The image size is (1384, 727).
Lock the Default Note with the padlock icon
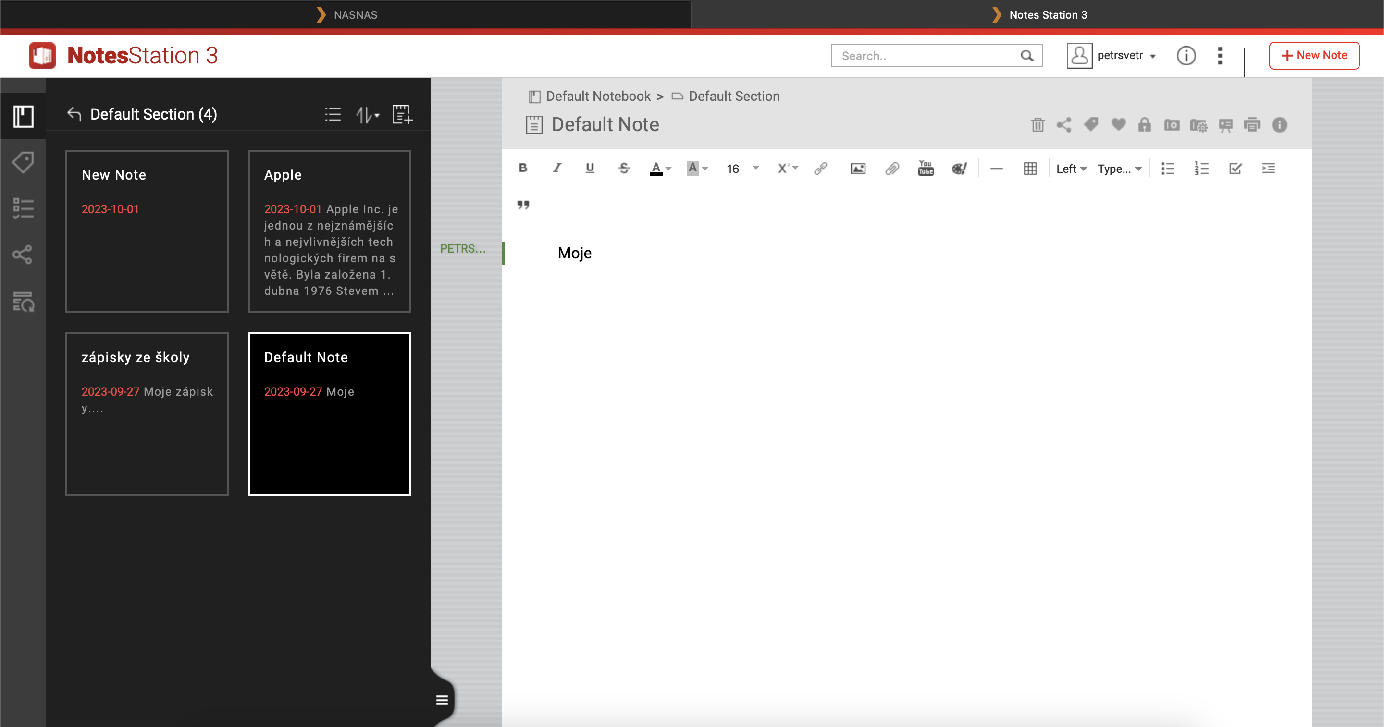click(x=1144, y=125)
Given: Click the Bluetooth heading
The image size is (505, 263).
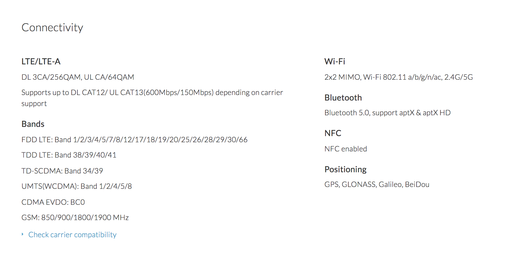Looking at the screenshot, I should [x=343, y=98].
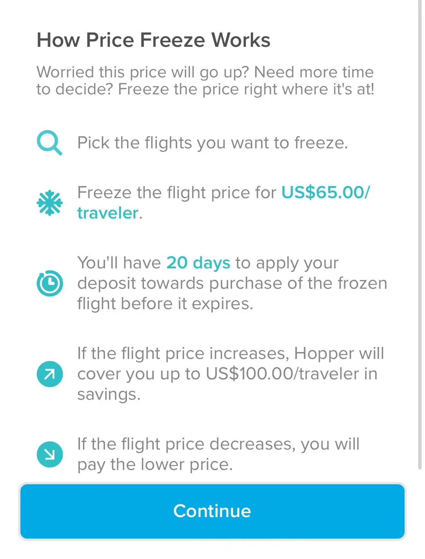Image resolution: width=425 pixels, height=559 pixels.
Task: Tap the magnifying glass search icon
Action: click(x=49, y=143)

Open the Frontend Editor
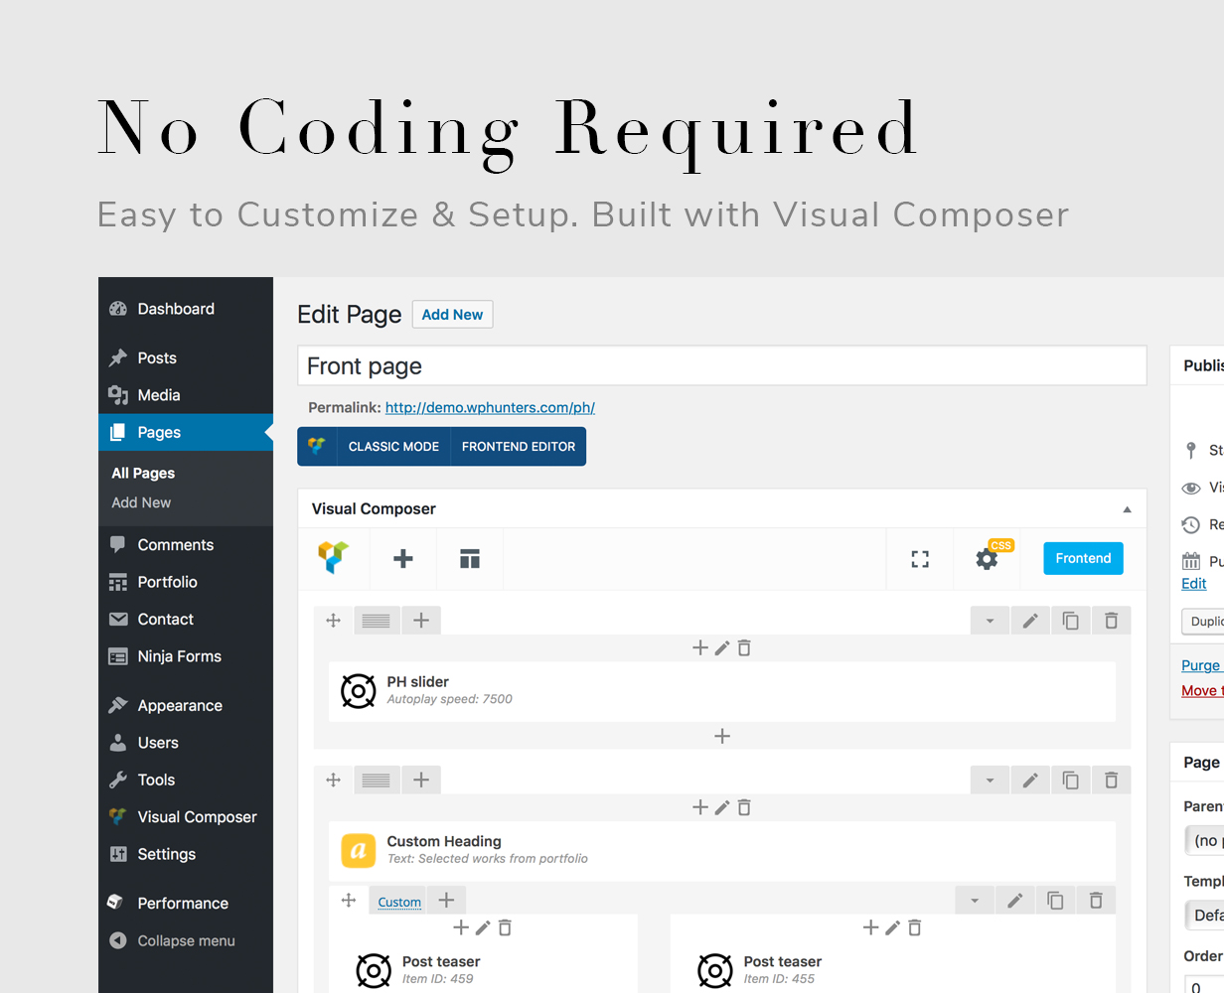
+++
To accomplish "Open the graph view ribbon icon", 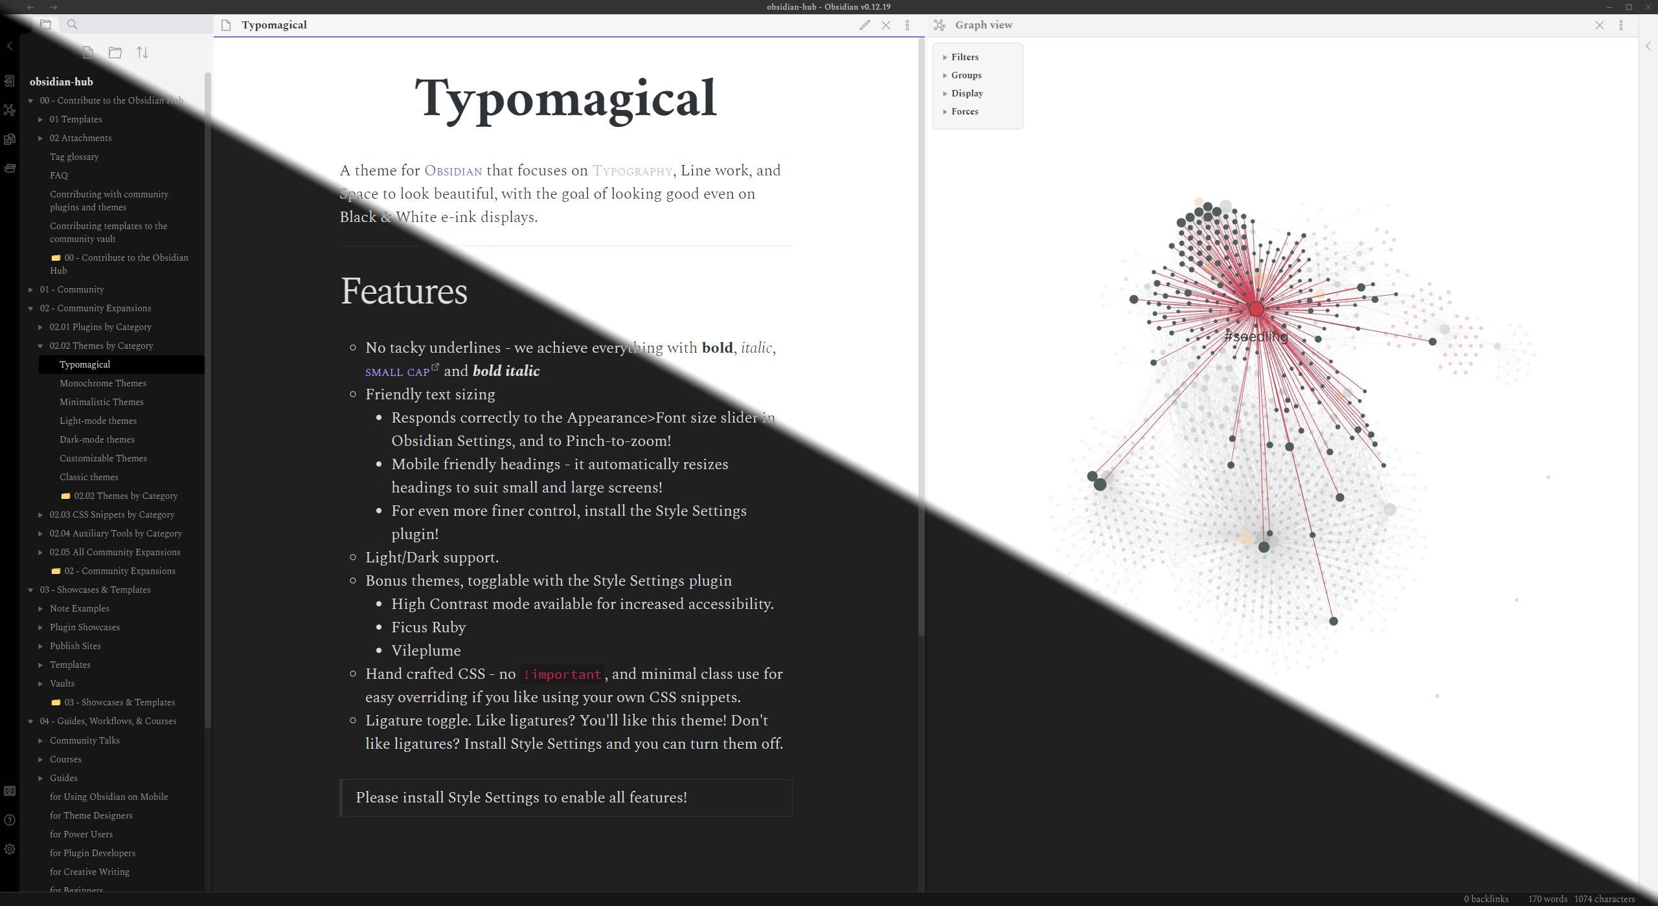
+++
■ **TASK OBJECTIVE**
Copy the data word for word, starting at the line that contains "The image size is (1384, 727)." and ending after the line that contains "Open the Frontend Editor". Don't include the pictures in your answer.

■ **ANSWER BELOW**
The image size is (1384, 727).
Lock the Default Note with the padlock icon
click(x=1144, y=125)
Given: Click the Bluetooth heading
The image size is (505, 263).
Looking at the screenshot, I should [x=343, y=98].
Image resolution: width=425 pixels, height=559 pixels.
Task: Tap the magnifying glass search icon
Action: click(x=49, y=143)

Open the Frontend Editor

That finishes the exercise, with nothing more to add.